--- Task to complete ---
Write out everything from the start of the material down to the line containing "Click the list", both ends included, and scale every coordinate in the answers by 0.75, rounding to whole numbers with halves going up. Leave all other text unchanged.

Stored items
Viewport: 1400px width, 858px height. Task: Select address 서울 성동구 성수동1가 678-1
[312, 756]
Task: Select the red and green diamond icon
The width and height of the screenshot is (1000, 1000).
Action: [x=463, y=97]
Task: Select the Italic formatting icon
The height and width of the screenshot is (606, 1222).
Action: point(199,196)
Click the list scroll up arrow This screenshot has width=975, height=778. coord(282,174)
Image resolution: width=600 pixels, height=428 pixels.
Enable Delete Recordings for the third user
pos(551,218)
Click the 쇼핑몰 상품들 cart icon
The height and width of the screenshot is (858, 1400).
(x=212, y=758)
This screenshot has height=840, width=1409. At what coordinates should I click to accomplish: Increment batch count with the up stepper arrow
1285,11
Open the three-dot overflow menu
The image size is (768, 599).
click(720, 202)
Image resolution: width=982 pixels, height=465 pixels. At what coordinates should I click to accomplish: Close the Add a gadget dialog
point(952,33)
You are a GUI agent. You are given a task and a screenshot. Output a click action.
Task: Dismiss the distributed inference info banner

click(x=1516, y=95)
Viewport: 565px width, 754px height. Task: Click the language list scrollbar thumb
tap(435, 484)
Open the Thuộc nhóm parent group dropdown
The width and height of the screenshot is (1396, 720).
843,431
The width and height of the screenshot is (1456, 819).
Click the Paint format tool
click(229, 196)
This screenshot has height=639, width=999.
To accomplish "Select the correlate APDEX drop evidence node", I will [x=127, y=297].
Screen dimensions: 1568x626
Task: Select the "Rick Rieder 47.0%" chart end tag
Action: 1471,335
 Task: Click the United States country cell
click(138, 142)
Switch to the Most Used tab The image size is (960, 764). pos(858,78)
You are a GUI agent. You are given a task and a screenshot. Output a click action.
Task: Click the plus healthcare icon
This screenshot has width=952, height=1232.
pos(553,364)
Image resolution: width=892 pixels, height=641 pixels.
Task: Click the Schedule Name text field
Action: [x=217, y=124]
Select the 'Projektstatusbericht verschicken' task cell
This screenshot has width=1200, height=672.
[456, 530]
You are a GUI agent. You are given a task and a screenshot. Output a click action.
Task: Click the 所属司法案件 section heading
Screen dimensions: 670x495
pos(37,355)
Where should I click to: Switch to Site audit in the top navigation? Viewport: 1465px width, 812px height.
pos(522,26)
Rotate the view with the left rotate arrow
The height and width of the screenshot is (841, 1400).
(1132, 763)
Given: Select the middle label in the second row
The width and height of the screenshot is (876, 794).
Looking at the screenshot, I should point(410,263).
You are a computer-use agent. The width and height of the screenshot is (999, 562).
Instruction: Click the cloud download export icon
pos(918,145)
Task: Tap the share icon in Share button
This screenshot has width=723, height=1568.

--- Finished answer ---
Viewport: 1400px width, 858px height. Task: Select address 서울 성동구 성수동1가 678-1
[234, 567]
Task: Select the red and green diamond icon
The width and height of the screenshot is (1000, 1000).
Action: [x=347, y=73]
Task: Select the Italic formatting icon
The height and width of the screenshot is (606, 1222).
Action: point(149,147)
Click the list scroll up arrow This screenshot has width=975, height=778. coord(212,131)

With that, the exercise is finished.